Conservative membership has nearly halved under Cameron

David Cameron at the 2012 Conservative Party conference
Image caption David Cameron sits with party members at the 2012 Conservative conference

Conservative Party membership has almost halved since David Cameron became party leader in 2005.

The party says it now has 134,000 constituency members, down from the 253,600 who voted in the leadership election Mr Cameron won.

In 2012 Labour had 187,537 members while the Lib Dems had 42,501.

There has been a general decline in party memberships over recent decades, although UKIP has bucked the trend by doubling since 2010 to 30,780 members.
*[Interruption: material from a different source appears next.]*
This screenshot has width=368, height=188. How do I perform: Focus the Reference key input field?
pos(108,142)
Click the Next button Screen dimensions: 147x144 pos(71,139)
Conservative Party chairman Grant Shapps wants to send MPs a league table of their own constituency's standing - in order to "concentrate a few minds".

The Conservative figures were released after a campaign by the influential website ConservativeHome, which is run by former Conservative MP Paul Goodman.

Writing on the website, Mr Goodman called the release of the figures "a victory for ConservativeHome", adding: "But, more importantly, it is a victory for good sense - and the party's interests."

The party's previous refusal to publish the number fuelled speculation that it had fallen below 100,000.

New technology has led to parties communicating with supporters - who may not be members - directly through emails and text messages.

Conservative MP Douglas Carswell, who has doubled membership in his Clacton constituency, wants the party to bring in £1-a-year supporter status so people can register online as a supporter and have some say in policy development.

Labour Party vice-chairman Michael Dugher said the figures suggested that "under Cameron, the Tories are becoming an endangered species".